It gives me the best 1080p image of all the cameras I own (5D3, 60D, 700D, 1100D), the newer 24.2mp sensor gives sharper video with a lot more detail than the usual Canon softness. Resolution is almost full 1080p. I was staggered seeing the image in Sony Vegas side by side the 5D (not raw). 

So it's one of the very few Canons with sharp video trust me. Coupled with the large sensor size giving shallow DOF and incredible lowlight (compared to gh4 and such), and the flexible lens mount that can take any lens ever made, is a full fledged cinema camera. You can seriously shoot a theatrical feature film on it and come out lloiking sharp and clean with wonderful colour and s35 film DOF aethetic. 

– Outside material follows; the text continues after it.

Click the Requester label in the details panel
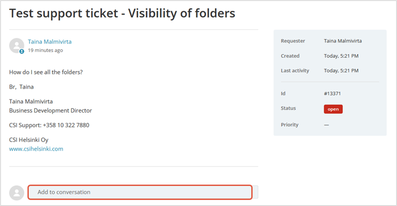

-I use russian manual glass for video which are Zeiss clones at a fraction of price like the Mir-B 37mm f/2.8 and Jupiter 135mm f/2.8, the m3 has focus PEAKING. Yes, first Canon ILC to get peaking! A very precise peaking implementation too. 

-When I take the camera off the tripod and want to shoot handheld, I put on the EF-M 18-55mm STM IS. This lens has STRONG stabilization but the trick is that EF-M IS lenses opens up a ''Mode 1'' in the menu which combines electronic and optical stabilization giving 5 axis IS. It's one of the best IS systems I've ever used (note, only talking about this specific lens. I have no other EF-M lenses). 

This kind of enormously effective IS opened up to me a whole world of laziness of not carrying a tripod/rig and creativity  Now I just take the body and kit lens and shoot a gig. Ha.

-The screen is very nice and the tilt is very nice too on a tripod. The touchscreen focusing in video mode with the 18-55mm kit is DEAD on. Just like DPAF. Never misses, never hunts. At first I read the manual to make sure it is not DPAF! Once I knew it's not, I decided to try other lenses via the adapter. I first put on the 50mm f/1.8 STM and it's the same. Incredible. Then put the 24-105mm, and sadly, it's horrible. Hunts and misses. Put on the 18-55mm EF-S and also got mediocre performance. Thay why it's not DPAF! But again the AF is DPAF quality with EF-M lenses and most like STM lenses EF/S. 

-I love the body. Love the bundled EVF with protudes far from the body and makes a much more pleasant experience than say the crammed a6000 on the tiny top left side of the front panel! I mean just put it on top geniuses! Quality and refresh rate is better and it's a bigger image too, something nobody seems to mention. Peaking and EVF and IS is just, wonderful. The EVF is just a must have with the M3. Very enjoyable first and useful second!

-Body design is lovely. It's now second nature to control. Colours come out wonderful in the Faithful PS with +2 sharpening, -4 Contrast, -2 Saturation. This gives a sharp neutral colour to start grading from.


What I DON'T like about the m3:

-The most useful feature on it (Electronic + optical) hybrid IS is NOT available with anything other than EF-M IS lenses. Even with the adapter and IS lenses, it just gives regular IS. Electronic IS with this kind of quality should even work with non IS lenses like m42 glass, 50mm f/1.8 STM, etc. 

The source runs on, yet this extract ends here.